Retype the lines from the one containing "Click the 正在安装 (100%) status text" through the one containing "Action: click(x=167, y=56)", both included, leaving out the pictures.

» Materials provided
* begin *

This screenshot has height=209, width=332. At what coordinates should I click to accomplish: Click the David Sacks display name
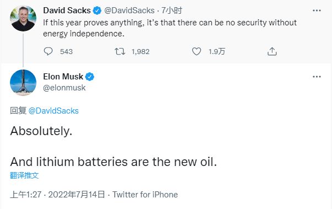tap(67, 10)

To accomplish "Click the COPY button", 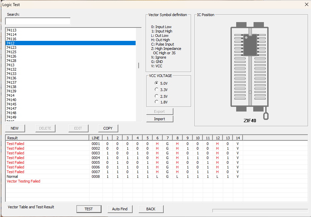I will (x=108, y=128).
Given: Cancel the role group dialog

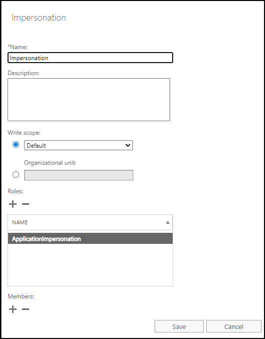Looking at the screenshot, I should (x=234, y=326).
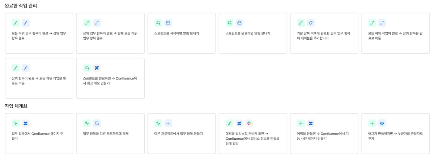Click the green manual trigger icon in the clone card

pos(87,123)
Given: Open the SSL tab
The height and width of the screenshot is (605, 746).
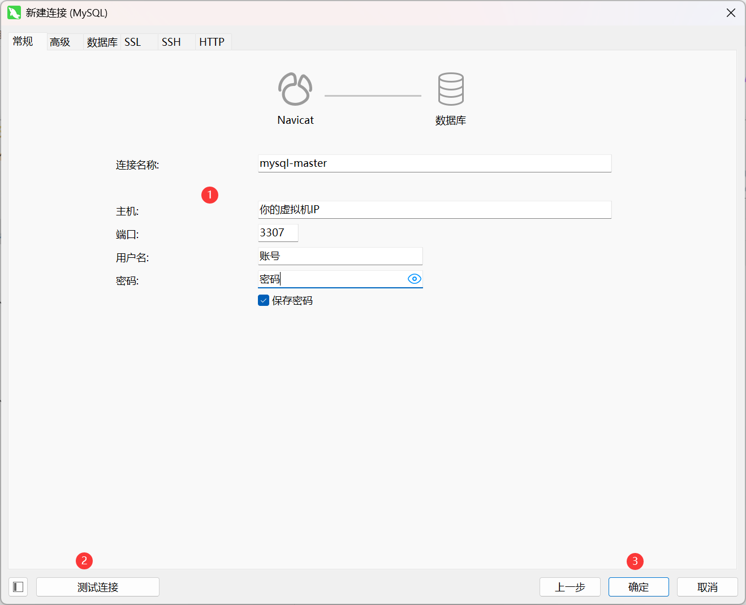Looking at the screenshot, I should [132, 41].
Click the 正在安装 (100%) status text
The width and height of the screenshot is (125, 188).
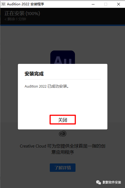[22, 13]
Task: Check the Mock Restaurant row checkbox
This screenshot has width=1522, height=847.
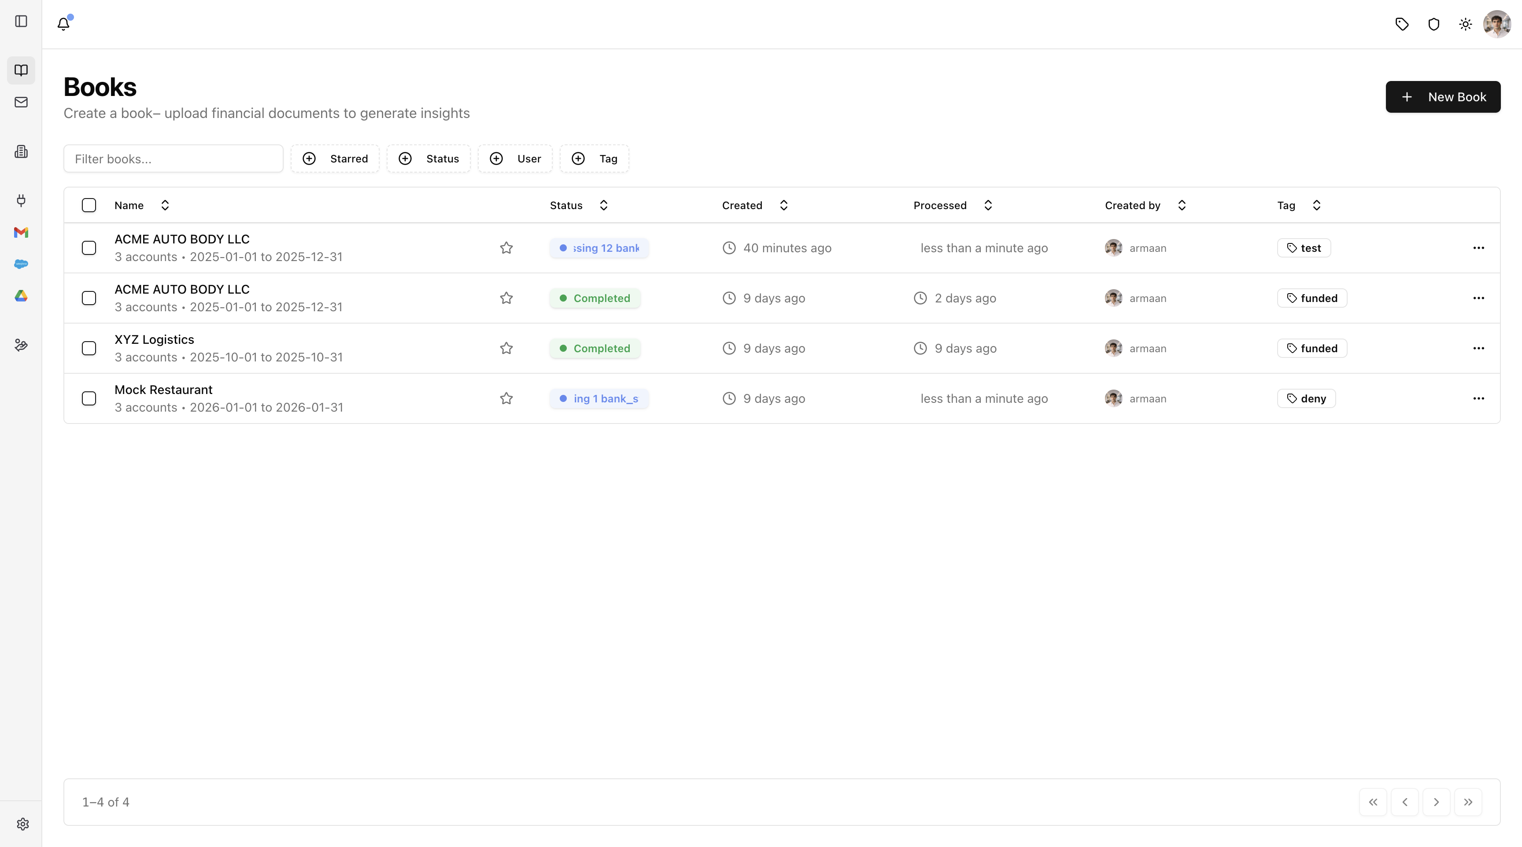Action: click(89, 399)
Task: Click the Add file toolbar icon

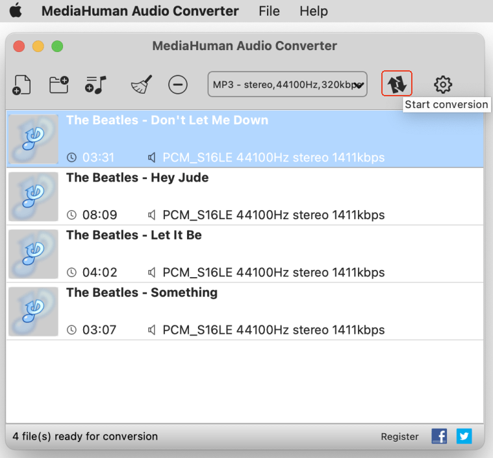Action: (x=22, y=85)
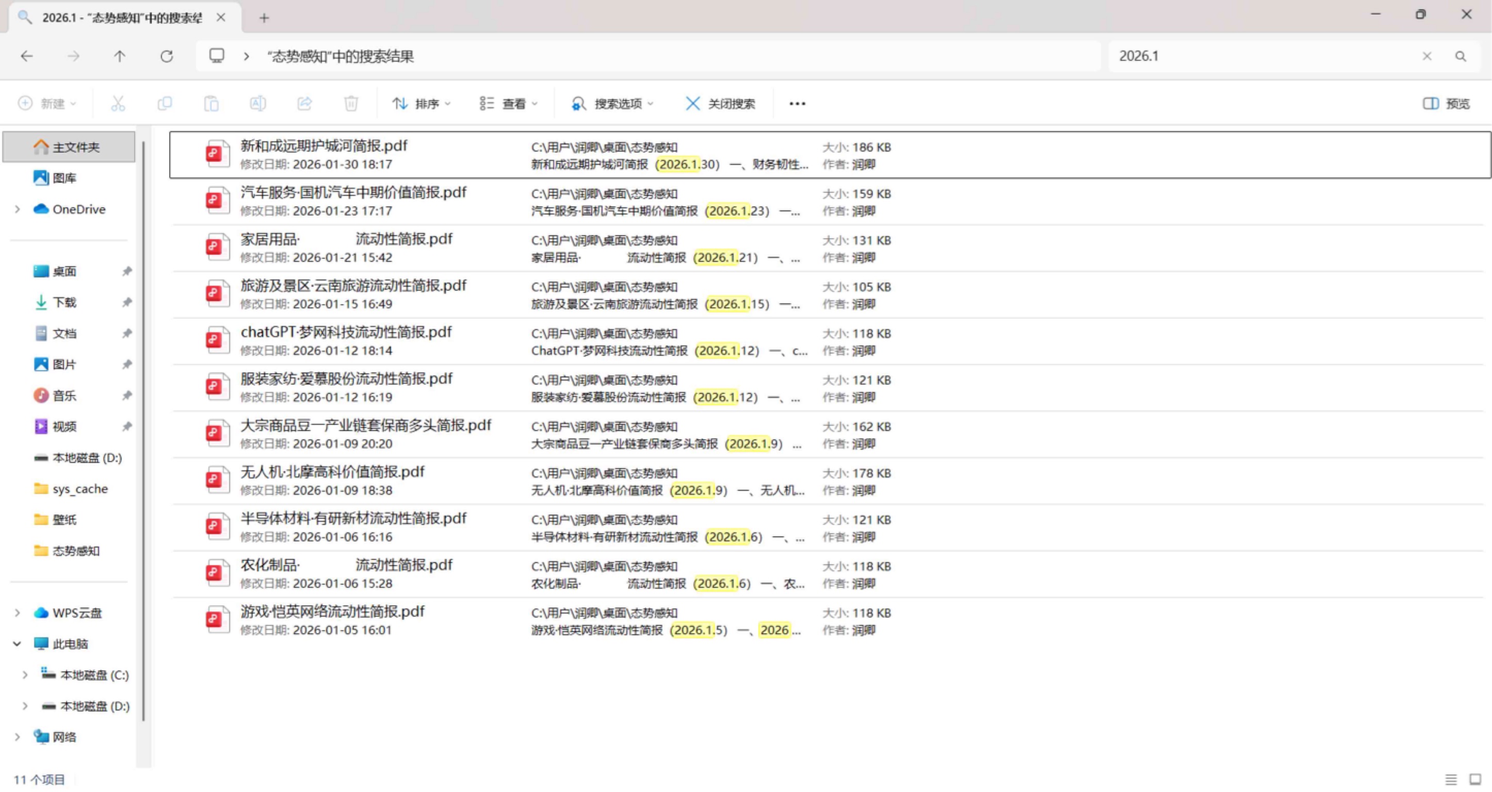This screenshot has height=792, width=1492.
Task: Click the refresh icon in navigation bar
Action: click(x=167, y=56)
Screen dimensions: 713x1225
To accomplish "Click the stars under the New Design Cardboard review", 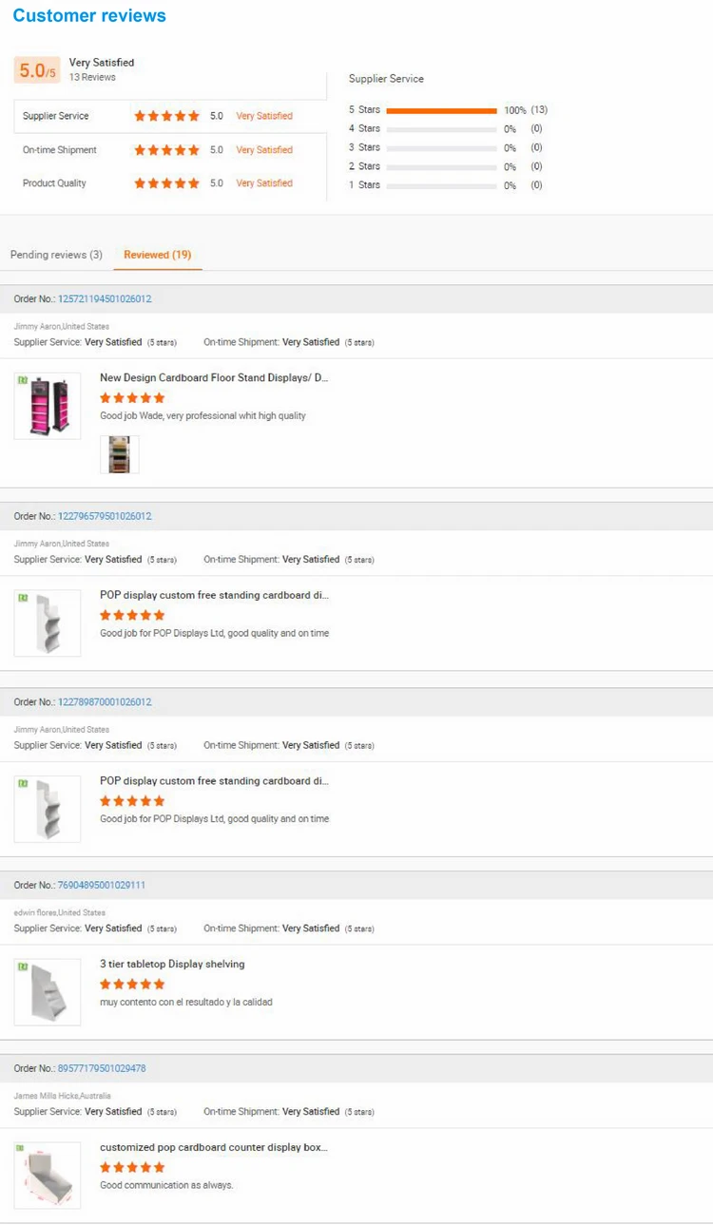I will pos(132,398).
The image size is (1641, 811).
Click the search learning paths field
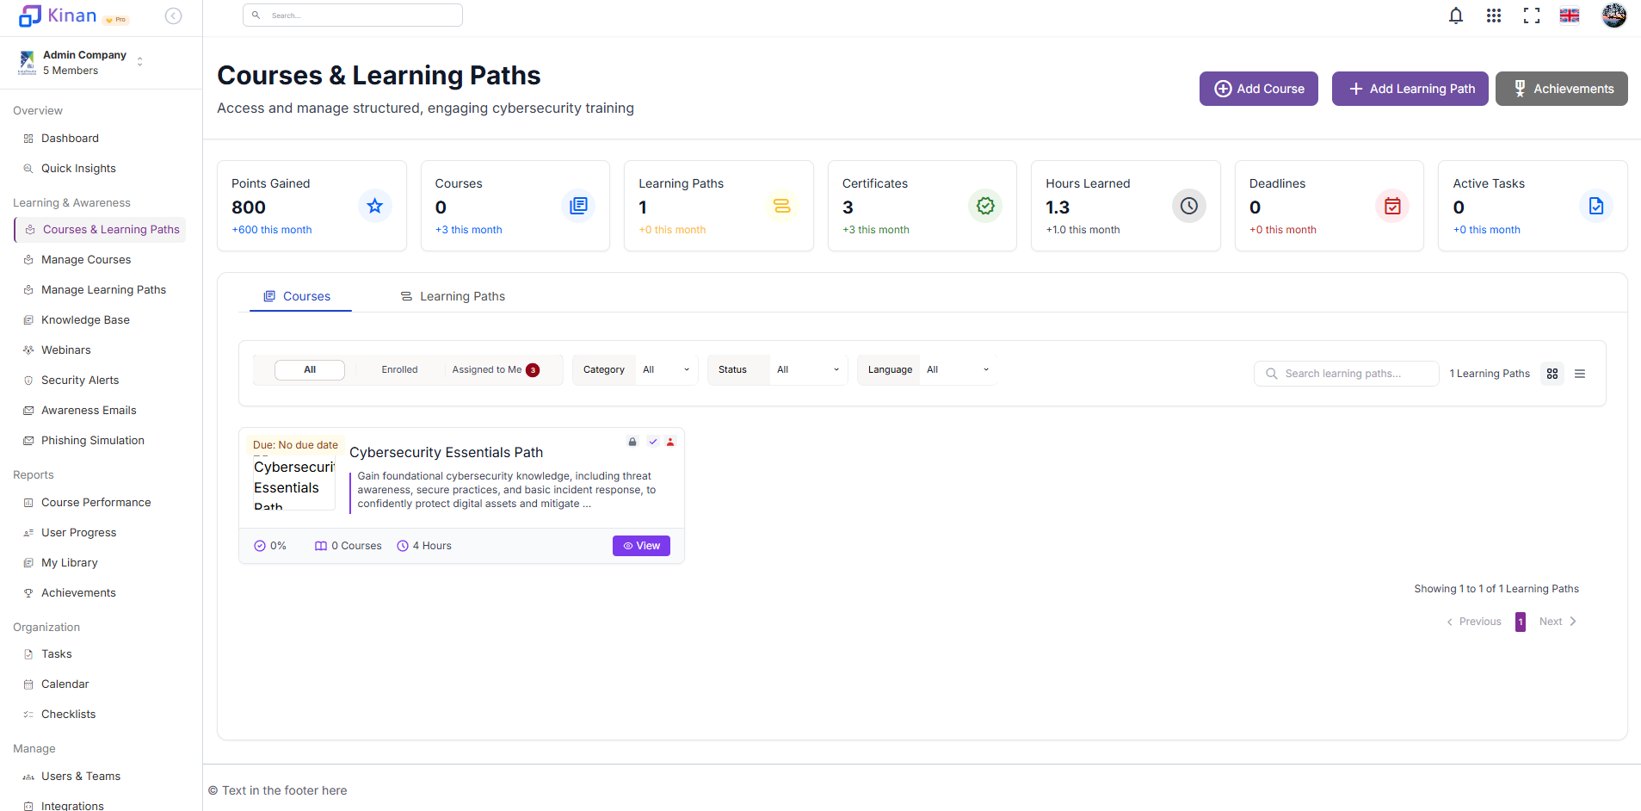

* end *

» Task output
Click the 正在安装 (100%) status text
The width and height of the screenshot is (125, 188).
[22, 13]
Task: Check the Mock Restaurant row checkbox
This screenshot has width=1522, height=847.
Action: click(89, 399)
Task: Click the Add file toolbar icon

Action: (x=22, y=85)
This screenshot has height=792, width=1492.
Task: Click the refresh icon in navigation bar
Action: click(x=167, y=56)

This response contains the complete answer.